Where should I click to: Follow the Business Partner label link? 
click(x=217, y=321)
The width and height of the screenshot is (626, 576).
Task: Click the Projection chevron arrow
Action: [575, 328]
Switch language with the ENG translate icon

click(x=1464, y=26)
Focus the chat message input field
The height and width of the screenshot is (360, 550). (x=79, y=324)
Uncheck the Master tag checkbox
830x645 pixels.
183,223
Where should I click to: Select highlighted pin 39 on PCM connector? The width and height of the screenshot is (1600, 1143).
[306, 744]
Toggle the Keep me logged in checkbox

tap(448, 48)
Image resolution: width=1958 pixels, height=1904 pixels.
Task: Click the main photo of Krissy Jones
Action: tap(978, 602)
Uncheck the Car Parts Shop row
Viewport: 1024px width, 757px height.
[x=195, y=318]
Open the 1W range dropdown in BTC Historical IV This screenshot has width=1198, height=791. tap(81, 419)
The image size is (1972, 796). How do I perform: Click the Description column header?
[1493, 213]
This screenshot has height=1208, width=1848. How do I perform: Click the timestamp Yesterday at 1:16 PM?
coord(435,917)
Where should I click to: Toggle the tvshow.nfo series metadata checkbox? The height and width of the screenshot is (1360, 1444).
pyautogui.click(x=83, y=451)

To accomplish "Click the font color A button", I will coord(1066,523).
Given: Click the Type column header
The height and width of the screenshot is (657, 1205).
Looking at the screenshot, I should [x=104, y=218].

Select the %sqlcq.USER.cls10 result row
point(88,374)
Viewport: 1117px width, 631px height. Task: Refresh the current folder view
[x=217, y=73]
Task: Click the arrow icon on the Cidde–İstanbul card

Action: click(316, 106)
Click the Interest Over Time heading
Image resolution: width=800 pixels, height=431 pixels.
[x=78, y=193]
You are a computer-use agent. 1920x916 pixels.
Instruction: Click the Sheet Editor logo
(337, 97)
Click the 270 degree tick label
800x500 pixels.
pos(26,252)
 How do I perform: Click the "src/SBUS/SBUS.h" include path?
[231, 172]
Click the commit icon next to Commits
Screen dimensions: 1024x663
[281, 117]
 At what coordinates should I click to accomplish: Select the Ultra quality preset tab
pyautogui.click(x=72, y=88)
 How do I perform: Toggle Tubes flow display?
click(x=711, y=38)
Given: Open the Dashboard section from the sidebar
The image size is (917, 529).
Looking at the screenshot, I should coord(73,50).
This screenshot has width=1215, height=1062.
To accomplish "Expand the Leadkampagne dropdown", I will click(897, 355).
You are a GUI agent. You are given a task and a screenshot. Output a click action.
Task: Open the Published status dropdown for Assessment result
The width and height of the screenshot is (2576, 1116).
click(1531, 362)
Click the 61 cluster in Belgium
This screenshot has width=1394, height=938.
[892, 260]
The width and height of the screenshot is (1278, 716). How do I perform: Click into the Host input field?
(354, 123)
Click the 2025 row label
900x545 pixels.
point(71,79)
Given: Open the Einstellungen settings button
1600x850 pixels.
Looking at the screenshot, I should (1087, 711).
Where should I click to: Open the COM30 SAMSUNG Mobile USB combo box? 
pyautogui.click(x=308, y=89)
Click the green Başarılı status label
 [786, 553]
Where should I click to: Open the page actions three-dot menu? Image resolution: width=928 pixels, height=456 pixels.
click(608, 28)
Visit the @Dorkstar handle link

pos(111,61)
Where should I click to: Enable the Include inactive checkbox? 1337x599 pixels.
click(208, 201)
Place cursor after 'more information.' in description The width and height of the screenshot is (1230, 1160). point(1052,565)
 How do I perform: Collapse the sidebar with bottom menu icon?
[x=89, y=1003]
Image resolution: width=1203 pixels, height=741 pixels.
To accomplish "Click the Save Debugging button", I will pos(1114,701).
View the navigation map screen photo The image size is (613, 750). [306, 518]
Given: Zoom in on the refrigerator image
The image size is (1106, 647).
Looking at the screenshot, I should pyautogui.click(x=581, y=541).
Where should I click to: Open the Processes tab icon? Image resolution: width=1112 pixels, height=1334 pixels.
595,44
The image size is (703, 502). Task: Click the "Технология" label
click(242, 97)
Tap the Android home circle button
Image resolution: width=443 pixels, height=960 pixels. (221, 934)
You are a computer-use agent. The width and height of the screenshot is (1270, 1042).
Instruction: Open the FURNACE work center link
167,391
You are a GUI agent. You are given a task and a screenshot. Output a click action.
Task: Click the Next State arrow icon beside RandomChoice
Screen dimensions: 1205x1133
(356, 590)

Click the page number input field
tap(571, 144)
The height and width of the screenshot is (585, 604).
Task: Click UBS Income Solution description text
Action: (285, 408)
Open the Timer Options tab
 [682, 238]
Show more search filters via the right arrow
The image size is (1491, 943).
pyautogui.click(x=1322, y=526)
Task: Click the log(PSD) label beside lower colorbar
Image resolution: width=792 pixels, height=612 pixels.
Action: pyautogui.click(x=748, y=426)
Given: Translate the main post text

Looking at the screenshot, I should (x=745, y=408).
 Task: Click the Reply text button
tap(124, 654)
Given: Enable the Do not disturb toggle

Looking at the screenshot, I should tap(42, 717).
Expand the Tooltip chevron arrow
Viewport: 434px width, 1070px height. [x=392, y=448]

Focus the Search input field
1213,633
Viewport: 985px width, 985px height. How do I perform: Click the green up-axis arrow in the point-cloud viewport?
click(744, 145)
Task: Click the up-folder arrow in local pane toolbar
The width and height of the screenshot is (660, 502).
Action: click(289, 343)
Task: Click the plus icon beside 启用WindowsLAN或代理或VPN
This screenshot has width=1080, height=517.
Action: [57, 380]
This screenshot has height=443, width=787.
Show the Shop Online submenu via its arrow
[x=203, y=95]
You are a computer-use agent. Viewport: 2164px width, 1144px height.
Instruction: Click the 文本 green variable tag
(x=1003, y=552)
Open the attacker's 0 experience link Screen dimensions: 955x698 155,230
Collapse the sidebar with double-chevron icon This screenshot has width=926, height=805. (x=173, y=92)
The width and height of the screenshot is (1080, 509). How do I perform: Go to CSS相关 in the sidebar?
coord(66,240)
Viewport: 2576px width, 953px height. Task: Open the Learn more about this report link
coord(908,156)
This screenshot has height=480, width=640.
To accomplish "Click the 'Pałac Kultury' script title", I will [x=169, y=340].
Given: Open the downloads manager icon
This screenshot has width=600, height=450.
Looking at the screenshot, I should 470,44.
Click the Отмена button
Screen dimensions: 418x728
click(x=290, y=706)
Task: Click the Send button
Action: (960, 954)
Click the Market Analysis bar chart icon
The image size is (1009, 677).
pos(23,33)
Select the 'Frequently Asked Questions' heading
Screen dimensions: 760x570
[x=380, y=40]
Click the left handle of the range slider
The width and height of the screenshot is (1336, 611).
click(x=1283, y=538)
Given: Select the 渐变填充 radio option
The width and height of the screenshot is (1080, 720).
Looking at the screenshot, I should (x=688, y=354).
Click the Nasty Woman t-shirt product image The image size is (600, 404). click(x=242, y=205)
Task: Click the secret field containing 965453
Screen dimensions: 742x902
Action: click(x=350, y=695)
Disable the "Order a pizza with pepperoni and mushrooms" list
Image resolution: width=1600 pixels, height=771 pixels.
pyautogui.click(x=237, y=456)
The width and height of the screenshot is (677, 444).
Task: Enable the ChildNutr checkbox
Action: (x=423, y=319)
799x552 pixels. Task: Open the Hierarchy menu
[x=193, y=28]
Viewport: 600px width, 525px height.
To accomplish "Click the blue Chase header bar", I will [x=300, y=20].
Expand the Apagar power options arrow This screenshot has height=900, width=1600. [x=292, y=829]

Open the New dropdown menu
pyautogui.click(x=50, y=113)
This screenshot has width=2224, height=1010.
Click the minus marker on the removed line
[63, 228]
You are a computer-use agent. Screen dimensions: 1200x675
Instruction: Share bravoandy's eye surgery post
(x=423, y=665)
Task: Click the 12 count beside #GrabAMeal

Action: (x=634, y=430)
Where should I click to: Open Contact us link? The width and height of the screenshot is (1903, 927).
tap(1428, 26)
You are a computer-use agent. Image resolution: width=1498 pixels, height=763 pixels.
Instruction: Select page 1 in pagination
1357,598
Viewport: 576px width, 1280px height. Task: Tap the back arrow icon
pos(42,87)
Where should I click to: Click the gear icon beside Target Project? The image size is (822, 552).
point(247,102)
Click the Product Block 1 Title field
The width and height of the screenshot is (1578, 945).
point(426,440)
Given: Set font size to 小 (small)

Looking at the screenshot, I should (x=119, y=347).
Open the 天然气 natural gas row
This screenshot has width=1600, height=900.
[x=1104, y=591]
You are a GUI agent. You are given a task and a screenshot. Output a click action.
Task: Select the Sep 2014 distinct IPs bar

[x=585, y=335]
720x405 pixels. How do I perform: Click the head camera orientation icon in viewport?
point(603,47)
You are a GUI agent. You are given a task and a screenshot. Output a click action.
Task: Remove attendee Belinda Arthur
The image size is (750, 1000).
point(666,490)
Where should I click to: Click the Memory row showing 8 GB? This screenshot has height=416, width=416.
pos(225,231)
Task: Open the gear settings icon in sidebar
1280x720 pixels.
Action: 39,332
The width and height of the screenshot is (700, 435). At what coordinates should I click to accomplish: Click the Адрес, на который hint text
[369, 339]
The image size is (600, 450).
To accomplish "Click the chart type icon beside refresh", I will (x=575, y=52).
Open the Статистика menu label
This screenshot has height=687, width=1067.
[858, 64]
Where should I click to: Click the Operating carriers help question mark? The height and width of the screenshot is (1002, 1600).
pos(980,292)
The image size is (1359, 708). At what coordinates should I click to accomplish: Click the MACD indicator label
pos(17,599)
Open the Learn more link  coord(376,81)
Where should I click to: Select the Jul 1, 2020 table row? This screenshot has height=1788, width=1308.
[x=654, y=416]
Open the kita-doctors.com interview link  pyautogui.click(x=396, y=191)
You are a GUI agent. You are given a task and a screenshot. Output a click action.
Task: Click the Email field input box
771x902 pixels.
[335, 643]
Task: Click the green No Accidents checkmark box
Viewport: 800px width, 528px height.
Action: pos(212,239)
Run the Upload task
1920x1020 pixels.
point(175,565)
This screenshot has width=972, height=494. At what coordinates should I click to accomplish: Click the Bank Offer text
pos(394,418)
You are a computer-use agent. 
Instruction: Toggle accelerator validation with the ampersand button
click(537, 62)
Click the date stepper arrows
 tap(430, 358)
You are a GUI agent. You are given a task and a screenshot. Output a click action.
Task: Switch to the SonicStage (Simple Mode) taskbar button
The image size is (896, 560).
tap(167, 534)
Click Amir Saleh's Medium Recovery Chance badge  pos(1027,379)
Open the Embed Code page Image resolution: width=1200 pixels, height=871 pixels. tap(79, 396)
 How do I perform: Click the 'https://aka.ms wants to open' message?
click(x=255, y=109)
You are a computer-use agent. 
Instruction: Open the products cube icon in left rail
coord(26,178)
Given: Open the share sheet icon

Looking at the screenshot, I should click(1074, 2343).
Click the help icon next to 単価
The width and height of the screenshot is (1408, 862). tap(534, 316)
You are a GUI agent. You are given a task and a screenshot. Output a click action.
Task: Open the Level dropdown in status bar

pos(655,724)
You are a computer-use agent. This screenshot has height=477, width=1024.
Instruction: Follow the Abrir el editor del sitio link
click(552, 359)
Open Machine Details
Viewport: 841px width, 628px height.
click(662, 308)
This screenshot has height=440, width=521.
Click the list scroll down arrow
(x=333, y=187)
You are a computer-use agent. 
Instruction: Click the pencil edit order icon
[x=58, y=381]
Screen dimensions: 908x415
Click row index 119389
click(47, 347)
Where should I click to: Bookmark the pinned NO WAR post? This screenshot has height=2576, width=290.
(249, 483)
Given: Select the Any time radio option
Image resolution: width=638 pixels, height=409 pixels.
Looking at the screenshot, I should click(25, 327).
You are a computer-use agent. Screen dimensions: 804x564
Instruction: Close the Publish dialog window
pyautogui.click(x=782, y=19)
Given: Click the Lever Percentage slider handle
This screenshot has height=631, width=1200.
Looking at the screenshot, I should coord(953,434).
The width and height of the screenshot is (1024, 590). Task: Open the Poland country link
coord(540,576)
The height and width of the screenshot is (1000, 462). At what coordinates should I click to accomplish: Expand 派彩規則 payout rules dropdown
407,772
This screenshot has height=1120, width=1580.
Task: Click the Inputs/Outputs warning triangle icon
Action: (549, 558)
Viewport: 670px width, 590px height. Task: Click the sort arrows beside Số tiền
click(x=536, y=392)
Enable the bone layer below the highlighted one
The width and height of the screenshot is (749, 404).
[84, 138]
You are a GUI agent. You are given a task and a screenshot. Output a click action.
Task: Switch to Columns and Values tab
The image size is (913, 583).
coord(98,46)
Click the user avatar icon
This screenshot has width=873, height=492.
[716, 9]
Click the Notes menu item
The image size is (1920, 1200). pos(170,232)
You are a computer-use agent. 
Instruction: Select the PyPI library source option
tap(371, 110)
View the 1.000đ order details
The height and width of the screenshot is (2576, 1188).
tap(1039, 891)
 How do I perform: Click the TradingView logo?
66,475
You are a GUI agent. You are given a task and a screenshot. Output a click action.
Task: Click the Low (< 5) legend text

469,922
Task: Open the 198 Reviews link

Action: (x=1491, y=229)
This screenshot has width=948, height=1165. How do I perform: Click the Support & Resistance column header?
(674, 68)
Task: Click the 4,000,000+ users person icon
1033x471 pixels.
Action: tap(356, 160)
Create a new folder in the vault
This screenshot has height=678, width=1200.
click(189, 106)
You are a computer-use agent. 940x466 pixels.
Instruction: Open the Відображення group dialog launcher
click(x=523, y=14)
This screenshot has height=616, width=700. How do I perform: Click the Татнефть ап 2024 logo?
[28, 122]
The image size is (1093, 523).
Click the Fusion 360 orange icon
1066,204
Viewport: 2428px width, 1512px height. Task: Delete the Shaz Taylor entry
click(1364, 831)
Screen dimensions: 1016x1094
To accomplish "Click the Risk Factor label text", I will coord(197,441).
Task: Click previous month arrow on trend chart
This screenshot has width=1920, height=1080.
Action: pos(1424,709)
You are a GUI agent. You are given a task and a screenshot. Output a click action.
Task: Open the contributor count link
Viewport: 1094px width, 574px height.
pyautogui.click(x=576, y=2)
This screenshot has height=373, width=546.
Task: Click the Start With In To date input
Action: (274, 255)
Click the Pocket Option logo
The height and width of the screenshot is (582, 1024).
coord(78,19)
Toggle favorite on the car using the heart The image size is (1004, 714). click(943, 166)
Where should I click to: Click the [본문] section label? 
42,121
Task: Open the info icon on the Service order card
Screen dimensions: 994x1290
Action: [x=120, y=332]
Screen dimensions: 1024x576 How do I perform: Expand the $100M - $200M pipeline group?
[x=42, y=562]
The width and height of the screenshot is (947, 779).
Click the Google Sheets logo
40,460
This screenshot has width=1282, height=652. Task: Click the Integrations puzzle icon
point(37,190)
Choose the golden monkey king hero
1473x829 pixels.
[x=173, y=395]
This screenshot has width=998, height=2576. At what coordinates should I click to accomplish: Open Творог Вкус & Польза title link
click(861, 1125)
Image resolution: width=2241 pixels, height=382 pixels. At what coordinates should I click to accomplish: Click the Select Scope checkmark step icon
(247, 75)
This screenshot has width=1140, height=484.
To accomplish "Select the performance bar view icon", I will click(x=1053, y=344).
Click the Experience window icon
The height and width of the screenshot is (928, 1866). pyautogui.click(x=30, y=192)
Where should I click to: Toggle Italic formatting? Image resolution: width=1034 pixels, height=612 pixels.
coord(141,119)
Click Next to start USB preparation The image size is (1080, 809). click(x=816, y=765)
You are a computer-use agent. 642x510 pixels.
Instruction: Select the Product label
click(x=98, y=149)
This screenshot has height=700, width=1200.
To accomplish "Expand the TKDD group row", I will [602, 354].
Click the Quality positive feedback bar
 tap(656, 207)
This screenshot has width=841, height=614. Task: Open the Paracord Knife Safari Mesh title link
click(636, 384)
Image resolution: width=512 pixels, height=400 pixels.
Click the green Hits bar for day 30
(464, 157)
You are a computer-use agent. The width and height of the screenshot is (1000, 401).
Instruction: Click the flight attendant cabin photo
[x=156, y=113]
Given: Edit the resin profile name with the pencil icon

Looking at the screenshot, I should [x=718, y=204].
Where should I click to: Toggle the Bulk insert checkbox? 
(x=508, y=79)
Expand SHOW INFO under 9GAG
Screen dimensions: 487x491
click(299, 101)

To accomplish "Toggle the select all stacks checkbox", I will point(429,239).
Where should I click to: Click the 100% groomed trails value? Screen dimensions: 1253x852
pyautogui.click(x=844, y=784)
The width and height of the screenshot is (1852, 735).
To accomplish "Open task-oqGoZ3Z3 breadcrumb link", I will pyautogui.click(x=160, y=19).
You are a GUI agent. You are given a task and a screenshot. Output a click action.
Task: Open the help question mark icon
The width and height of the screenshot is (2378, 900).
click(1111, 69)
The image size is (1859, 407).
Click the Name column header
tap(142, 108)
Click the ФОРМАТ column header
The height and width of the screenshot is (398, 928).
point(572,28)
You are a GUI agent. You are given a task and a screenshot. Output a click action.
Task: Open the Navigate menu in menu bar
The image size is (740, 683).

================================

The expected answer is each line of the records above that includes the string "Uncheck".

Uncheck the Master tag checkbox
Uncheck the Car Parts Shop row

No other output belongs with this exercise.